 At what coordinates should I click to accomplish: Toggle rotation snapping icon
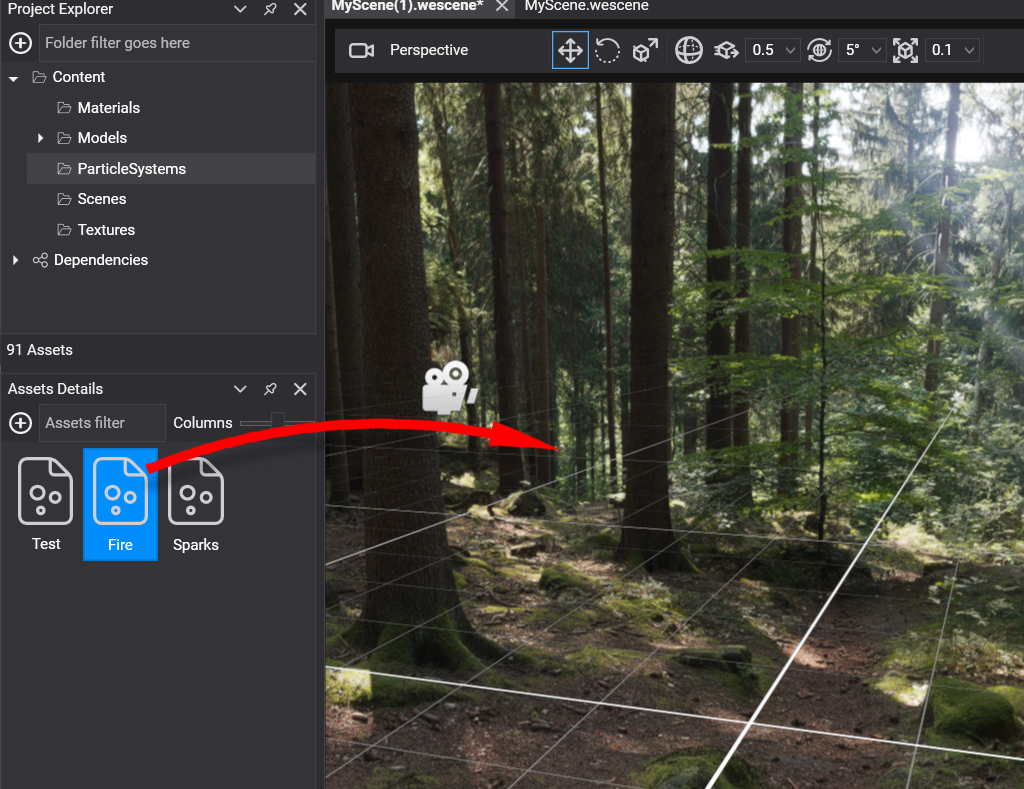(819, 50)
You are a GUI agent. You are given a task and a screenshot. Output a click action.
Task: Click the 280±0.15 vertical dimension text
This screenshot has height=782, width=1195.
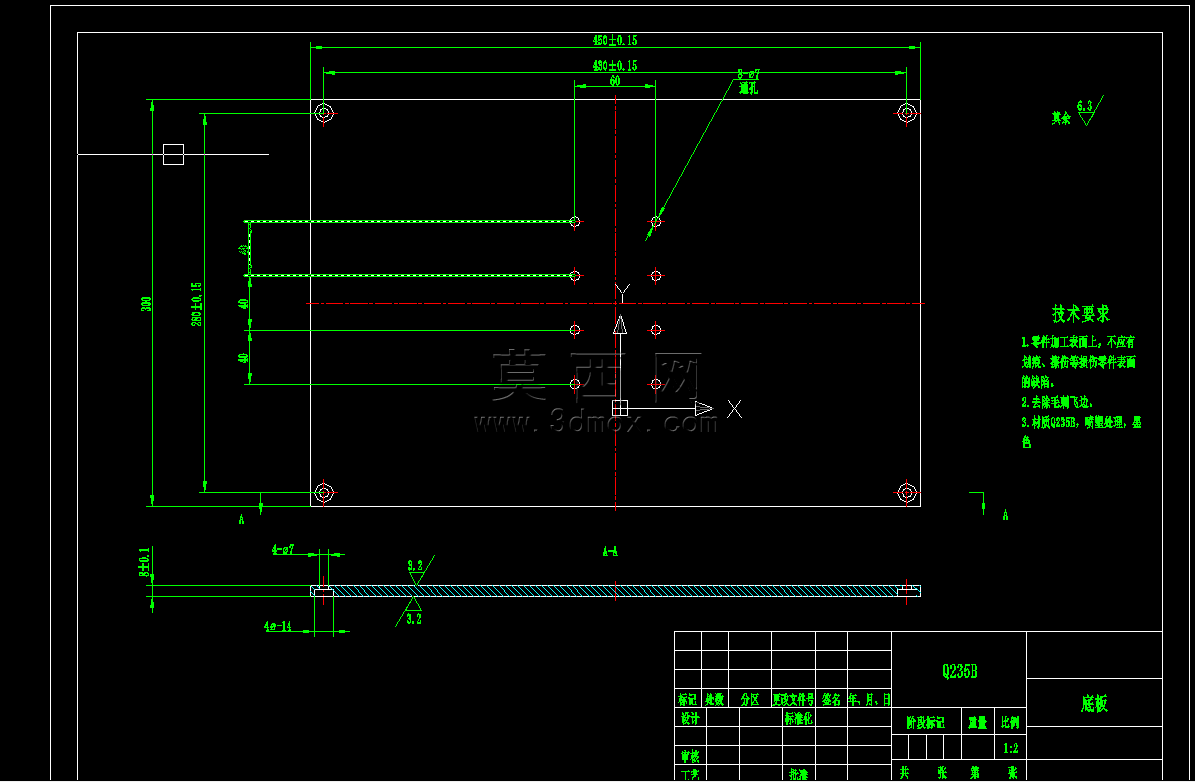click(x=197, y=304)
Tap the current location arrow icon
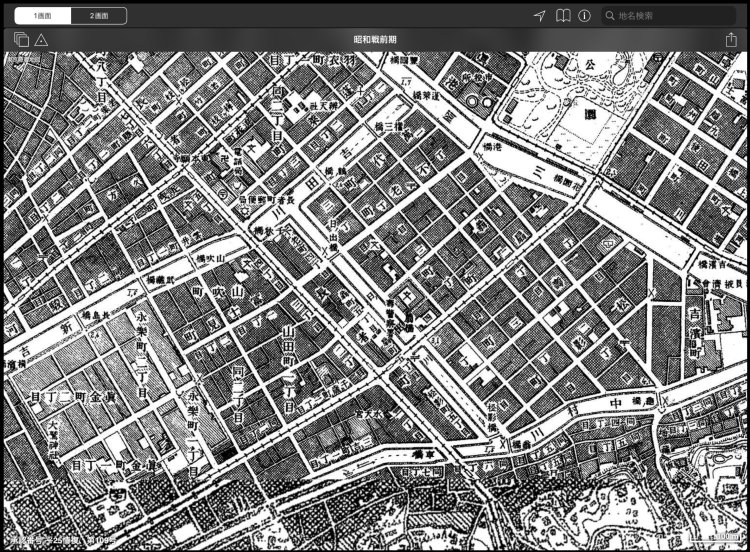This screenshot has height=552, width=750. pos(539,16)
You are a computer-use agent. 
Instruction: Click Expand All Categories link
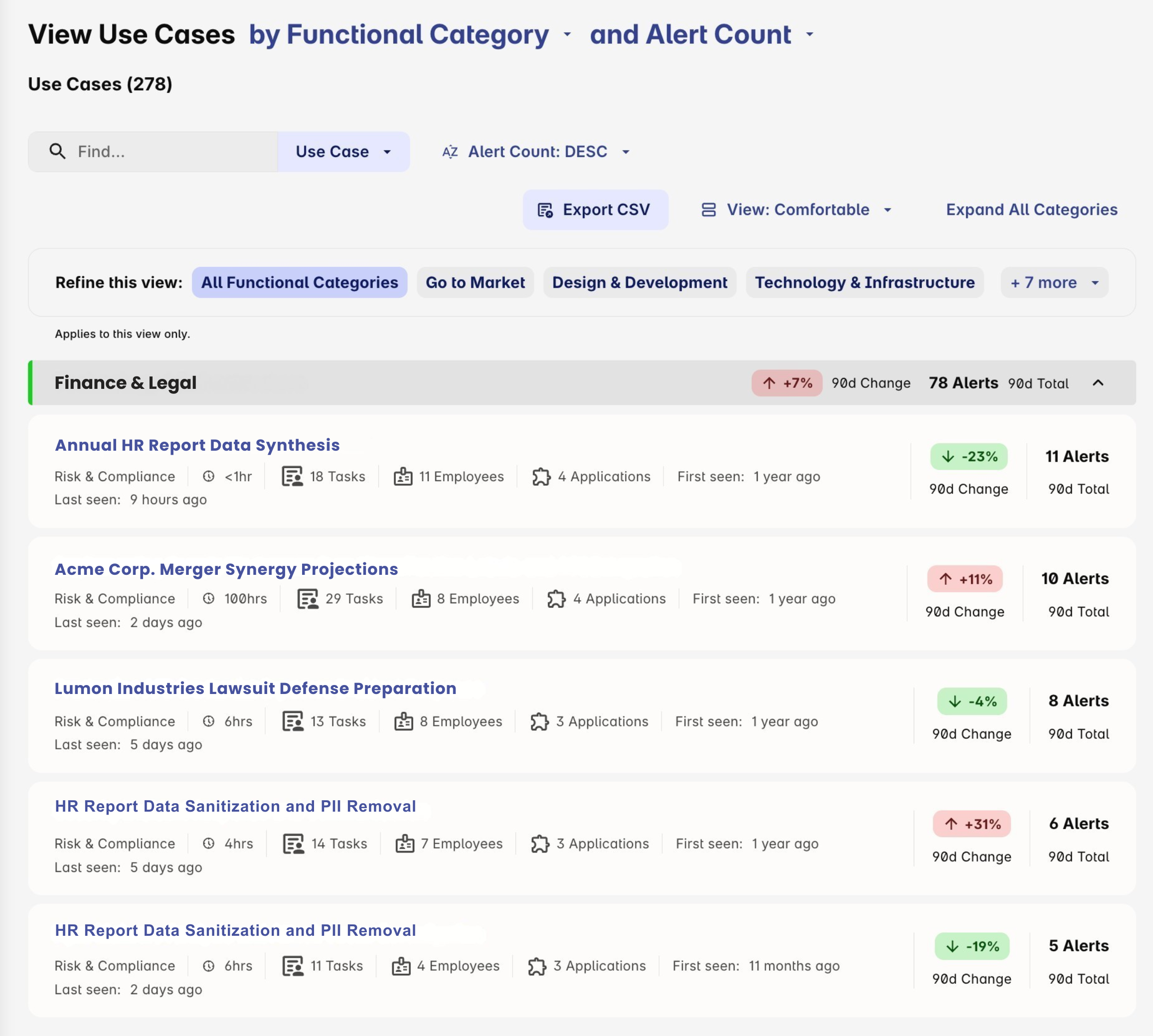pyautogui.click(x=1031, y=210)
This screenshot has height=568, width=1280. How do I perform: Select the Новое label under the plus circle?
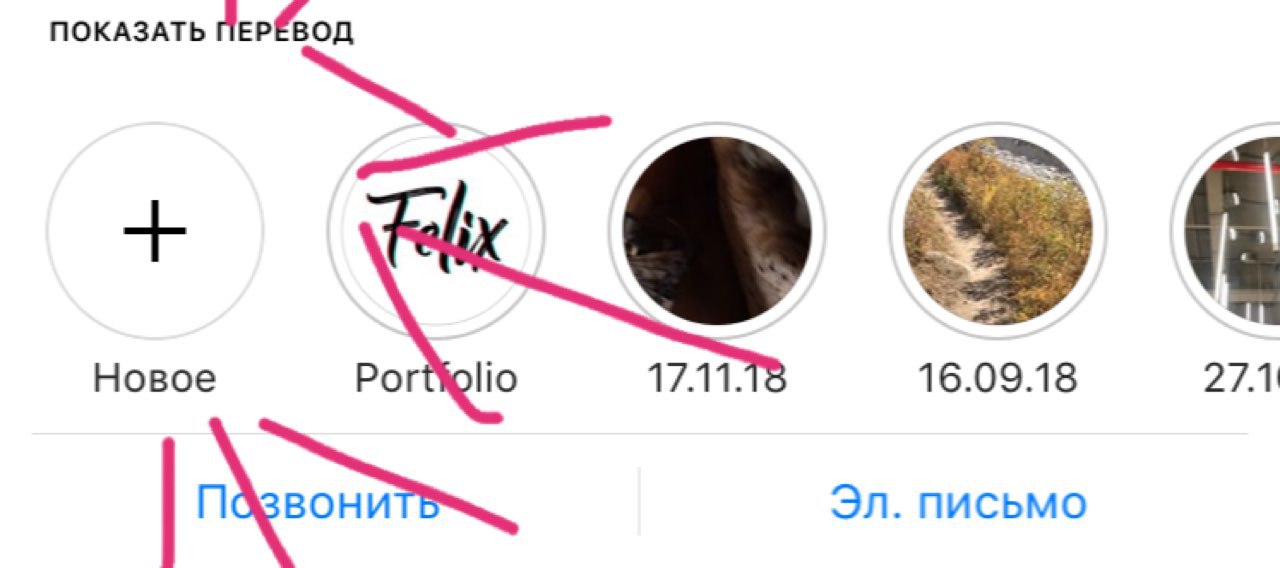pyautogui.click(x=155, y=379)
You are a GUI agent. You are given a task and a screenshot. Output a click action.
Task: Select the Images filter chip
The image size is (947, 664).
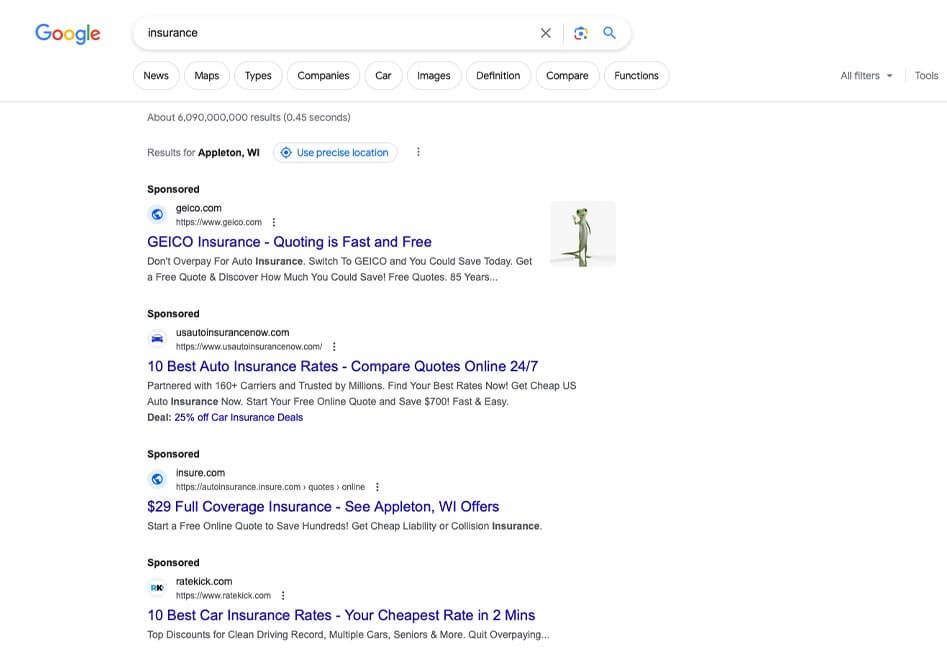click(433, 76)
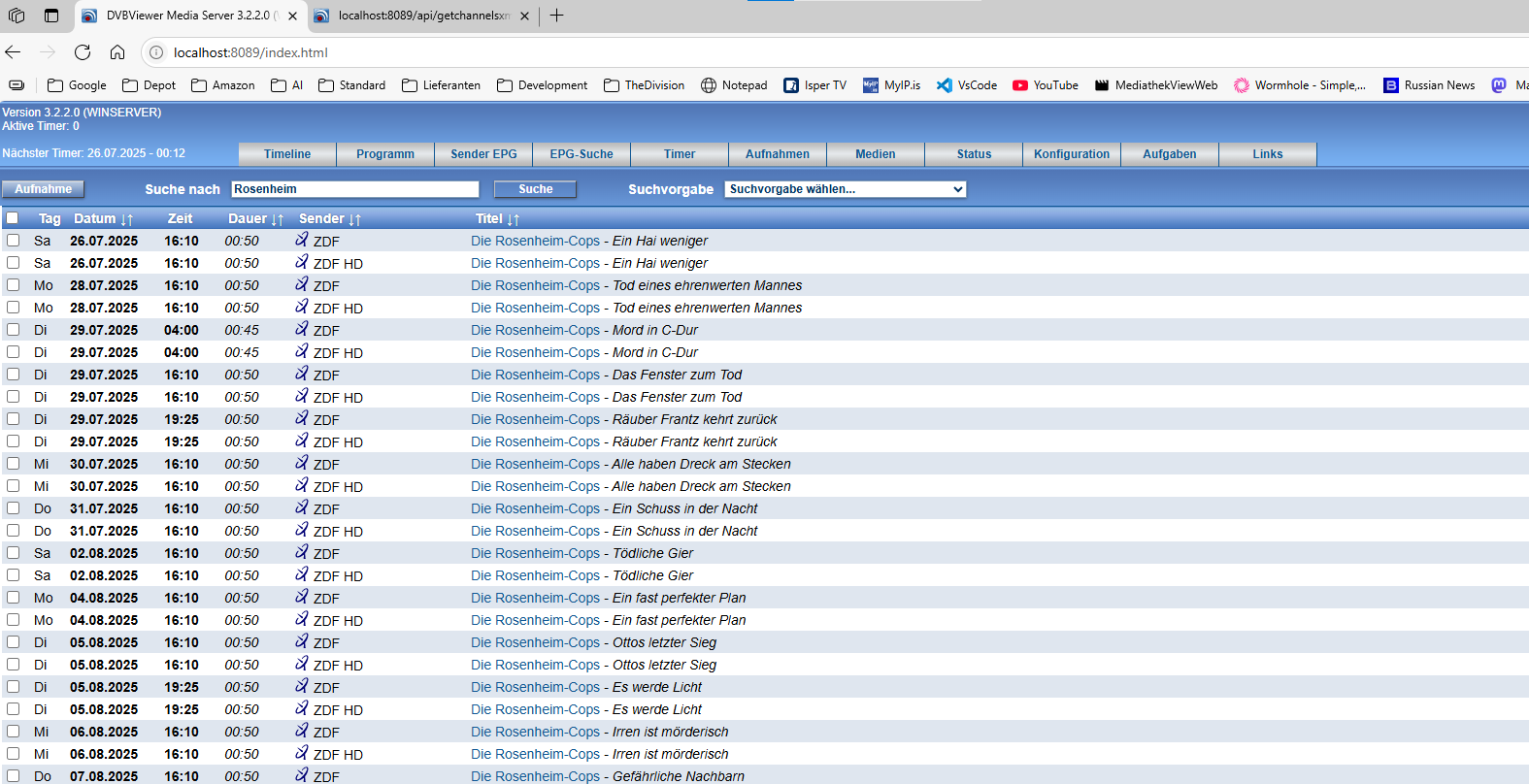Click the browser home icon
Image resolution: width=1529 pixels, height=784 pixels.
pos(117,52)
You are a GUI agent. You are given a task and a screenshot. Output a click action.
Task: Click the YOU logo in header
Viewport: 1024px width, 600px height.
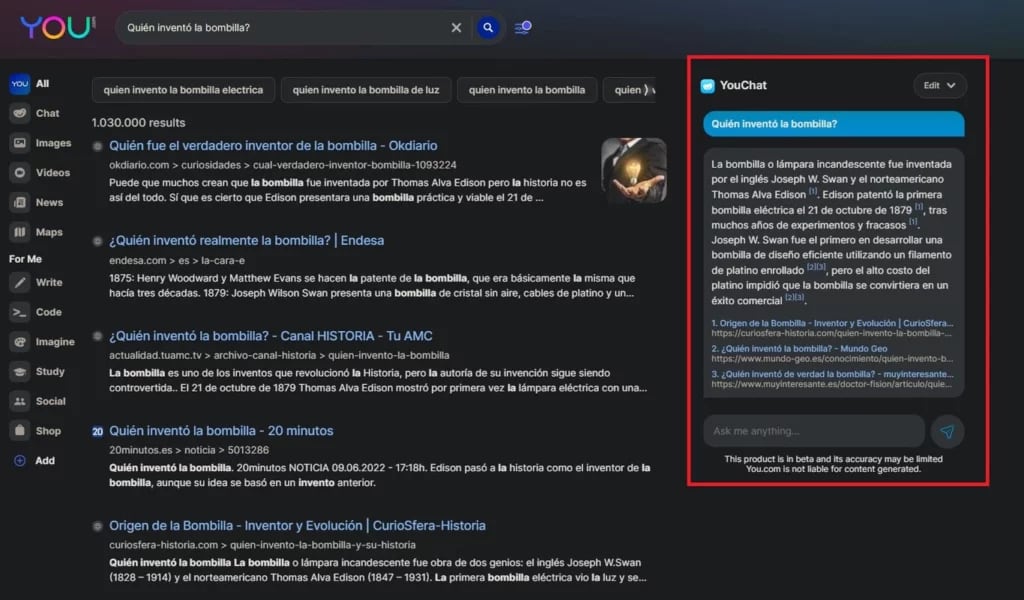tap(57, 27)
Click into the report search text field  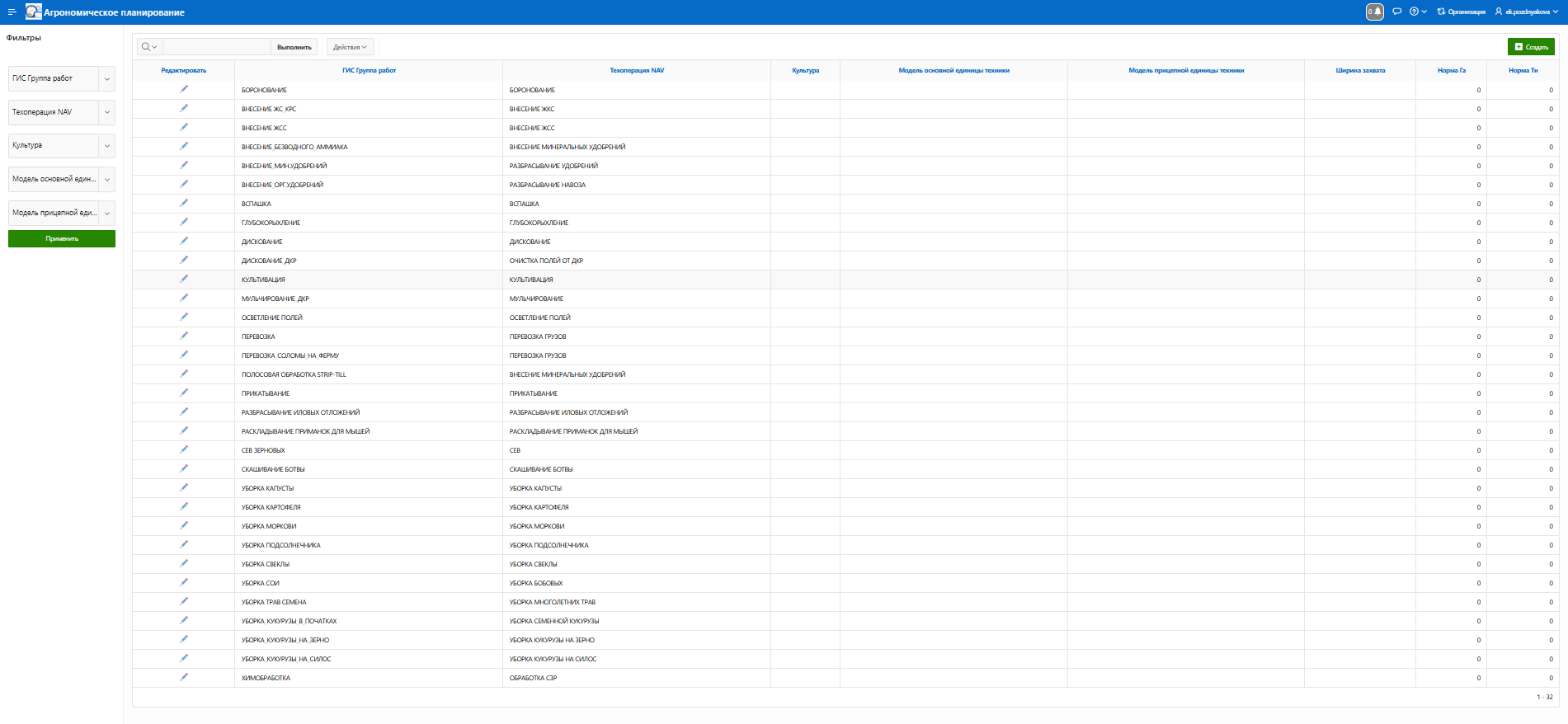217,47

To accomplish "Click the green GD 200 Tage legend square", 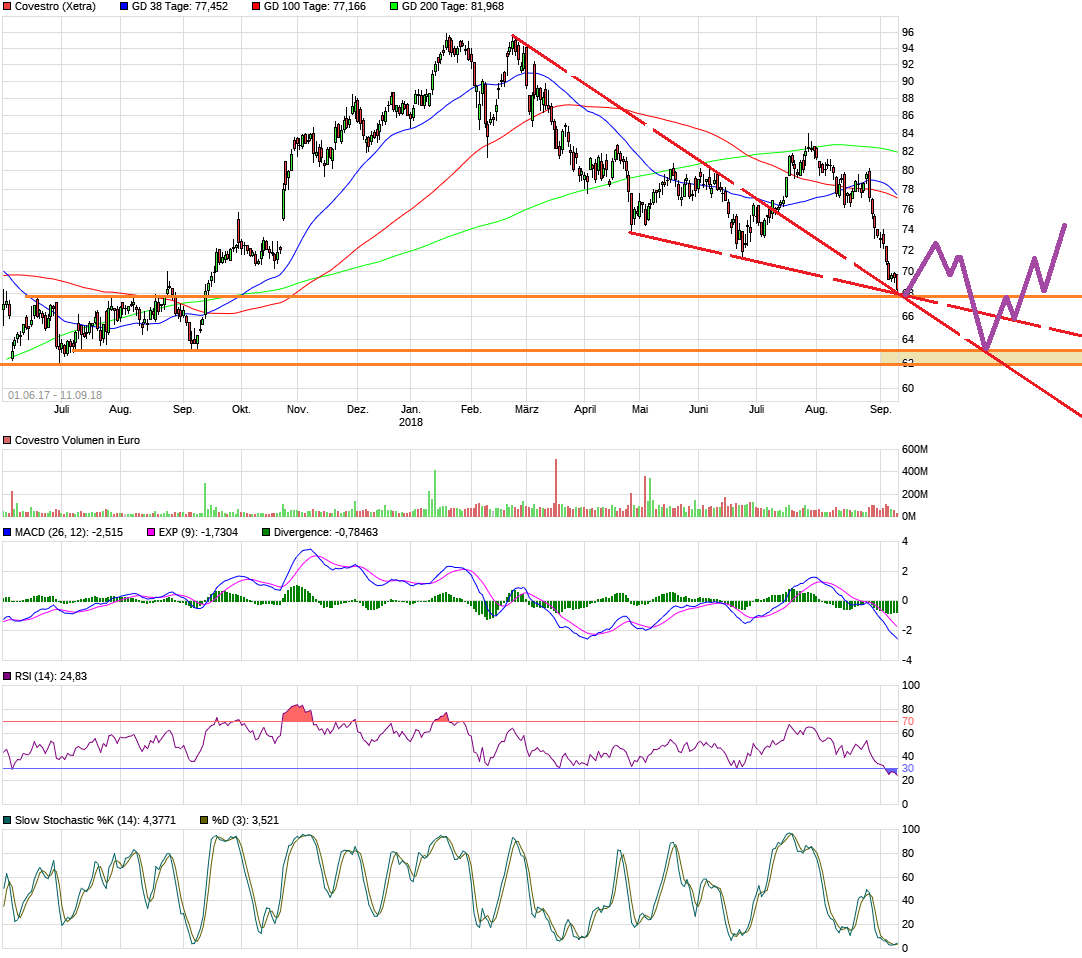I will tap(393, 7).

SHORT TASK ▸
Starting at the first line of the material and ending after the line that contains "pyautogui.click(x=1031, y=210)", render those lines as a numbered list with blank lines omitted. Leave the pictures out.

SOLUTION ▸
1.  At what coordinates should I click to accomplish: Toggle rotation snapping icon
2. (819, 50)
3. You are a GUI agent. You are given a task and a screenshot. Output a click action.
4. Task: Click the 280±0.15 vertical dimension text
5. This screenshot has height=782, width=1195.
6. click(x=197, y=304)
7. Tap the current location arrow icon
8. This screenshot has height=552, width=750. pos(539,16)
9. You are a computer-use agent. 
10. Instruction: Click Expand All Categories link
11. pyautogui.click(x=1031, y=210)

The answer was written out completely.